Education was not associated with onset, rate of accelerated decline before dementia diagnosis
FRIDAY, Feb. 8, 2019 (HealthDay News) — Education is associated with global cognition but not with the rate of cognitive change in older adults, according to a study published online Feb. 6 in Neurology.
Robert S. Wilson, Ph.D., from the Rush University Medical Center in Chicago, and colleagues examined the contribution of education to cognitive reserve in a longitudinal clinical-pathologic cohort study involving 2,899 older participants who had annual cognitive testing, including a subgroup of 696 who developed incident dementia. Neuropathologic examination had been completed in 752 participants who had died.
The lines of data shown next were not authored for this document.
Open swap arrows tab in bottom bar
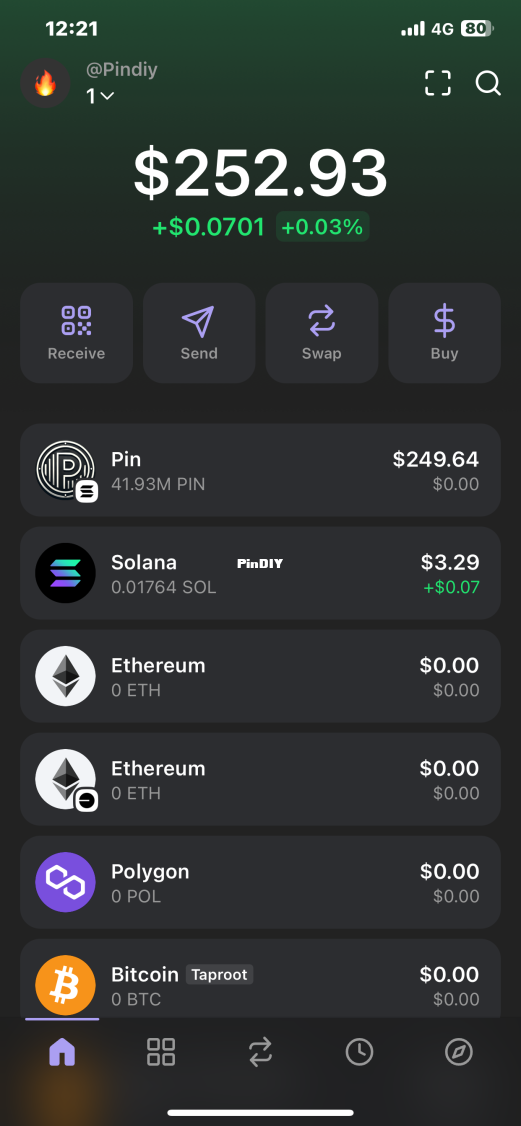coord(260,1052)
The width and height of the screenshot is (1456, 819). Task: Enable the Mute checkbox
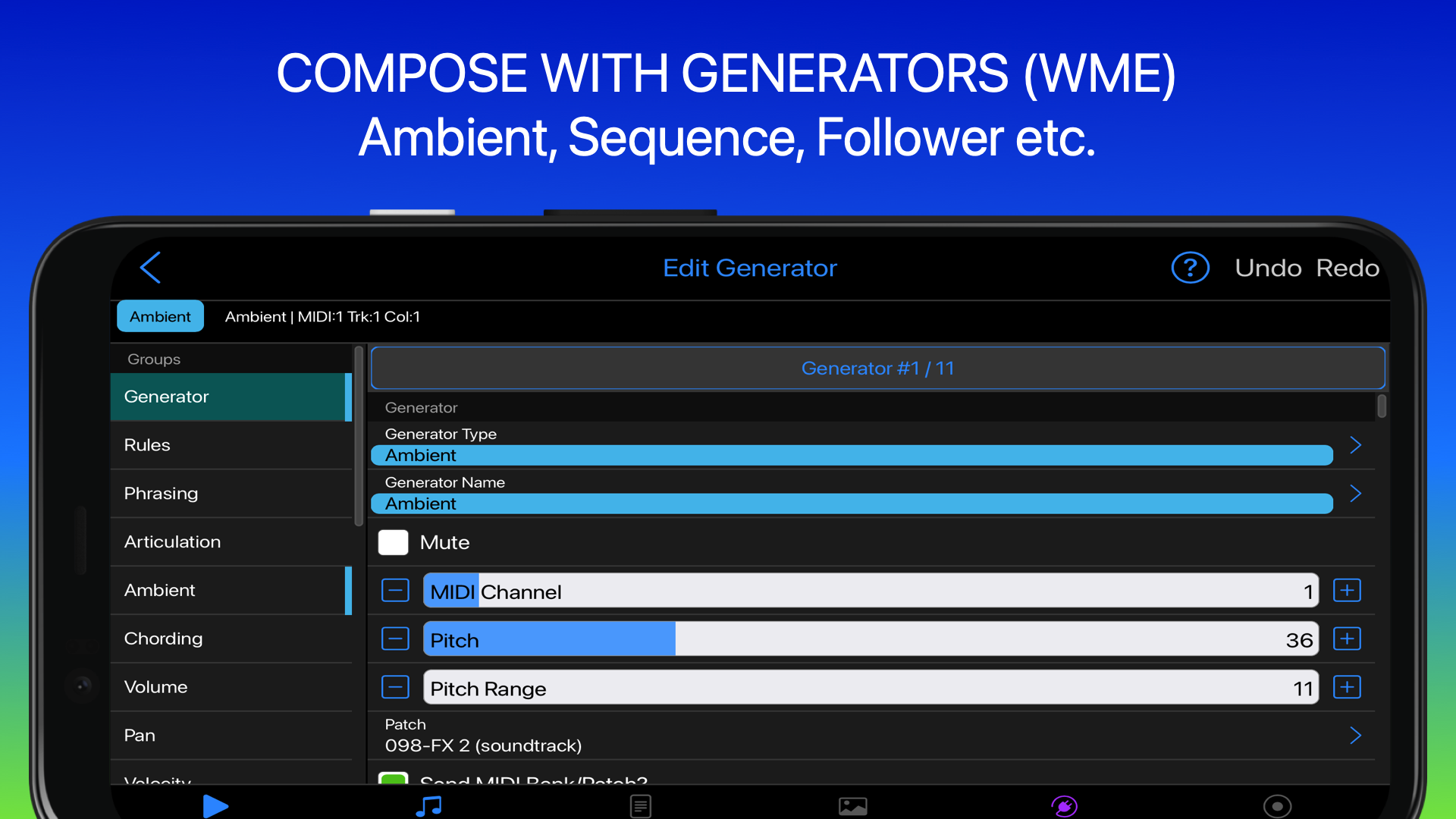[x=394, y=542]
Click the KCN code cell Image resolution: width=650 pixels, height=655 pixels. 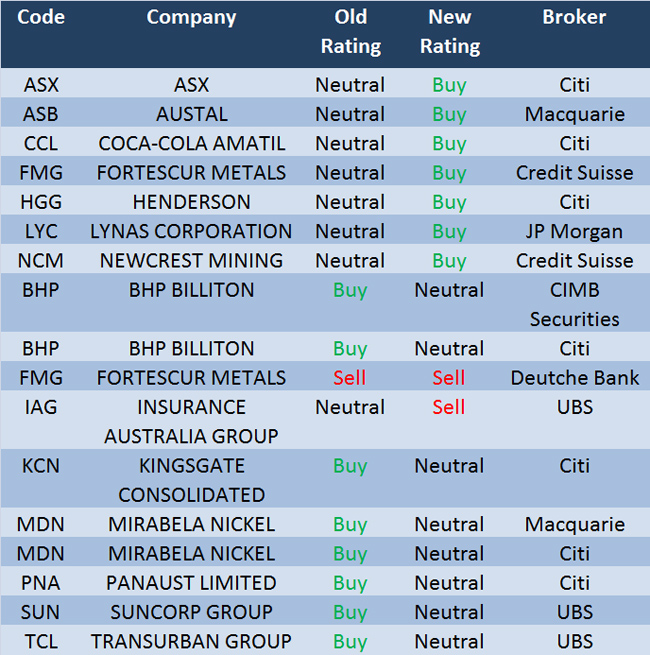point(41,466)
Participants had a mean of 16.3 years of education. The researchers found that education correlated with initial level of global cognition but not the rate of cognitive change in all participants. The rate of global cognitive decline accelerated a mean of 1.8 years before diagnosis in those who developed dementia; education was not associated with the onset or rate of accelerated decline. The rate of global cognitive decline accelerated a mean of 3.4 years before death in the deceased; higher educational attainment correlated with earlier onset of accelerated decline and was not related to the rate of acceleration. There was a correlation for higher education with lower likelihood of gross and microscopic cerebral infarcts but not with other neuropathologic markers.
“That education apparently contributes little to cognitive reserve is surprising given its association with cognitive growth and changes in brain structure,” the authors write.